• When attempting to refresh the vCenter Server Appliance STS signing certificates via the vSphere HTML5 Client, the certificate does not update and retains its previous validity period.
• The same behavior occurs when attempting to renew the default VMCA‑signed STS certificates via the command-line using the vCert scripted VCSA expired certificate replacement.

VMware vCenter Server 8.0

The STS signing certificate validity is constrained by the existing VMCA root certificate expiry, and the refresh operation does not extend beyond the current VMCA root validity window.

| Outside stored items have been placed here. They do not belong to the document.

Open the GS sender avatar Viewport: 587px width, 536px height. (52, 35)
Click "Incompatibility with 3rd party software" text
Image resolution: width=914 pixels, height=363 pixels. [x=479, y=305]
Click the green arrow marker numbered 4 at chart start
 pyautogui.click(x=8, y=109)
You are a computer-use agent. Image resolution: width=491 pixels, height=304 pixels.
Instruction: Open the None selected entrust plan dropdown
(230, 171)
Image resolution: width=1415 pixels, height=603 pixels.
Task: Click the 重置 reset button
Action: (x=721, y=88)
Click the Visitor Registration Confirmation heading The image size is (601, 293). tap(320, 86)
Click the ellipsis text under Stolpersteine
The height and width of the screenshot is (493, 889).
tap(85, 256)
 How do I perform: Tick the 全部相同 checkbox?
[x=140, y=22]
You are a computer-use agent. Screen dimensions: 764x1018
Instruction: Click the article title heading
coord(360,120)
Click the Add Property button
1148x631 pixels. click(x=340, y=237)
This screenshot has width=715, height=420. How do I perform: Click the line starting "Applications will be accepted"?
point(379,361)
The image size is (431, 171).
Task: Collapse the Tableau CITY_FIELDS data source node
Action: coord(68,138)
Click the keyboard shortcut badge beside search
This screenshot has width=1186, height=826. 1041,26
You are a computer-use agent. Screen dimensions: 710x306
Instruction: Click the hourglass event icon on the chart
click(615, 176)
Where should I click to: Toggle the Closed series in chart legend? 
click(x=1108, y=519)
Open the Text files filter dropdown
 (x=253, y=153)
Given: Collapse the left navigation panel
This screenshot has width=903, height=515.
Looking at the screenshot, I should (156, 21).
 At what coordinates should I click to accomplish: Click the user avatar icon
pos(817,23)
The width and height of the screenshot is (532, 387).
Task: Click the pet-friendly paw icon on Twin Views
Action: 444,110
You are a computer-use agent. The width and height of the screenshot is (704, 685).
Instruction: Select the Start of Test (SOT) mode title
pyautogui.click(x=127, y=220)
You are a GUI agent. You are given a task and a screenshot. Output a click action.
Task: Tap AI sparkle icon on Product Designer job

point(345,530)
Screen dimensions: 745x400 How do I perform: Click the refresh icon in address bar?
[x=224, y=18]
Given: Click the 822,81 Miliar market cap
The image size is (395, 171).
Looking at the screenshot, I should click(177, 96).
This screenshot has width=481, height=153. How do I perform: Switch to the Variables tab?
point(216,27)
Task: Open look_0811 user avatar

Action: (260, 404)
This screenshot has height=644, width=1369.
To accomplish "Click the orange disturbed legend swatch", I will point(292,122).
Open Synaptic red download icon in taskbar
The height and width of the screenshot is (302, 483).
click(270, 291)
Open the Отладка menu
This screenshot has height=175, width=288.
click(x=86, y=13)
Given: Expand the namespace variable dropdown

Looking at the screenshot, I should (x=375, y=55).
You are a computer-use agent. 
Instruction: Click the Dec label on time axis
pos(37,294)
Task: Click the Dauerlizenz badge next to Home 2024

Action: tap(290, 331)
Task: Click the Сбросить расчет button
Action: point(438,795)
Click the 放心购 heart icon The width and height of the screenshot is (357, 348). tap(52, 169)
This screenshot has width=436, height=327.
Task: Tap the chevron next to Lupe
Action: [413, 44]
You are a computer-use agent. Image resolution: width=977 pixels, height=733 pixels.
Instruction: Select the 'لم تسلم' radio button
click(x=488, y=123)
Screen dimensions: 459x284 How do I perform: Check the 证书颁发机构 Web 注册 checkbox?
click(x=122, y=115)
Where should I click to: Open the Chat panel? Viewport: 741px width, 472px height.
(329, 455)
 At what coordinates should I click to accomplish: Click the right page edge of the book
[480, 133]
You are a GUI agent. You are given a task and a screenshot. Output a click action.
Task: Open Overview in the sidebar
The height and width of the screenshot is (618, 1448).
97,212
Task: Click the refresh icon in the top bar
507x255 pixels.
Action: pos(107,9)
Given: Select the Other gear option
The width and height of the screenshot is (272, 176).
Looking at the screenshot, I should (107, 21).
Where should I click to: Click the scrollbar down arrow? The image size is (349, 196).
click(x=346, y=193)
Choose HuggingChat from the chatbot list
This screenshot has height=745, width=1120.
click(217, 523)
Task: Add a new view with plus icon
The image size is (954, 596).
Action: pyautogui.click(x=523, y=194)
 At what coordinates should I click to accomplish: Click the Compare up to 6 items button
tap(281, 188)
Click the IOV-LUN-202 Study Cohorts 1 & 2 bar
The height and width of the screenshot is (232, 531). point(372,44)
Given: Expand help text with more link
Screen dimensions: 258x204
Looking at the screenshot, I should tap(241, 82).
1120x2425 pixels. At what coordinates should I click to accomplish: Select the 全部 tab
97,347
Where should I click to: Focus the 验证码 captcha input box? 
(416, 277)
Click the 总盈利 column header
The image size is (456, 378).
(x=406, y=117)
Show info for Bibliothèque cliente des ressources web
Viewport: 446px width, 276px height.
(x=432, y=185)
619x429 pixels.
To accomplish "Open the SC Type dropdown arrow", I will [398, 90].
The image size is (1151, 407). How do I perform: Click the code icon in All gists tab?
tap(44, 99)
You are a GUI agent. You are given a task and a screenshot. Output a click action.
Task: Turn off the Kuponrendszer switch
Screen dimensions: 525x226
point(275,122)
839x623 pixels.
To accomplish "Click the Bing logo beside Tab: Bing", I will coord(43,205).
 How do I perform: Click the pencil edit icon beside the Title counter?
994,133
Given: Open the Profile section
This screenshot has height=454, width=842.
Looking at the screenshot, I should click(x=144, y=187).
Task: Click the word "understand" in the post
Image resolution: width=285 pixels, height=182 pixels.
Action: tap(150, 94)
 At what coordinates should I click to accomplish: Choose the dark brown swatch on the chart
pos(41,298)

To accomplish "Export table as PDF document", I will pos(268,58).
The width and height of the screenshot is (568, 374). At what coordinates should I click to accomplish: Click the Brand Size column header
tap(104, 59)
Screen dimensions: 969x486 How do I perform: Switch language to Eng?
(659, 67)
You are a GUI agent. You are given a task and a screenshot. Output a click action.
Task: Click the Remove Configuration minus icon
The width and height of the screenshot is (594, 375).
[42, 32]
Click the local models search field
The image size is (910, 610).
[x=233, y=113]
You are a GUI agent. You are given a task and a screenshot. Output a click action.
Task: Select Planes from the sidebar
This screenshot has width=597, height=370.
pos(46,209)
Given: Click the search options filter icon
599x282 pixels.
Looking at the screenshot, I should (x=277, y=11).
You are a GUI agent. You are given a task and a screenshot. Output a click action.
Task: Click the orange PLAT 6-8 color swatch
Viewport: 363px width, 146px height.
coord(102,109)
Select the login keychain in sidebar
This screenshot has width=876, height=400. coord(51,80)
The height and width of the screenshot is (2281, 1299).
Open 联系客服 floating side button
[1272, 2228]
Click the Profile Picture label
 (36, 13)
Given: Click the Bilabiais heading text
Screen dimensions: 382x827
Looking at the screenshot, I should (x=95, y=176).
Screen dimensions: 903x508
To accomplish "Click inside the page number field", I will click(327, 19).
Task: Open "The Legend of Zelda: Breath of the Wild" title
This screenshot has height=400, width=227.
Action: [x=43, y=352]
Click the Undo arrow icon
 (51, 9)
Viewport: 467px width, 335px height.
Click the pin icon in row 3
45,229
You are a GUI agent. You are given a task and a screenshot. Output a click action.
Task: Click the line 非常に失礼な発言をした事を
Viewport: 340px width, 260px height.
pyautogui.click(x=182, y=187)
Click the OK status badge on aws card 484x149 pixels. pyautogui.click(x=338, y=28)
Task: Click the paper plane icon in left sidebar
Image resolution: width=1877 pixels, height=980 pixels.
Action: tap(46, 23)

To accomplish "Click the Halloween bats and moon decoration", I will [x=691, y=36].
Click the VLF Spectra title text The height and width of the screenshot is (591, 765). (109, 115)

Update or renew the VMCA root certificate and then refresh the STS signing certificate either from the vSphere HTML5 Client or by using the vCert script. To implement this, follow the below steps:

1. Download and use the vCert utility as outlined in the referenced KB article: vCert - Scripted vCenter expired certificate replacement
2. Use a file transfer utility (for example, WinSCP) to copy the entire ZIP directory to the required directory on the affected VCSA node/s.
3. To establish an SCP connection to the vCenter Server, you may need to change the default shell for the root user. For detailed steps, refer: Error when uploading files to vCenter Server Appliance using WinSCP
4. Run the following commands in the directory where the script is located to unpack and execute it:
   1. unzip -q vCert-6.1.0-20250910.zip
   2. cd vCert-6.1.0-20250910
   3. chmod +x vCert.py
   4. ./vCert.py
5. Within the script, select Option 3 (Manage vCenter Certificates) > Option 9 (VMCA Certificate) > Option 1 (Replace VMCA certificate with a self-signed certificate).
6. This option replaces only the VMCA certificate with a new self-signed certificate, without regenerating other certificate types, thereby allowing you to selectively renew additional certificates later as needed.
7. Finally, select Option 8, which renews the STS certificate by creating a new entry that is signed by the VMCA.​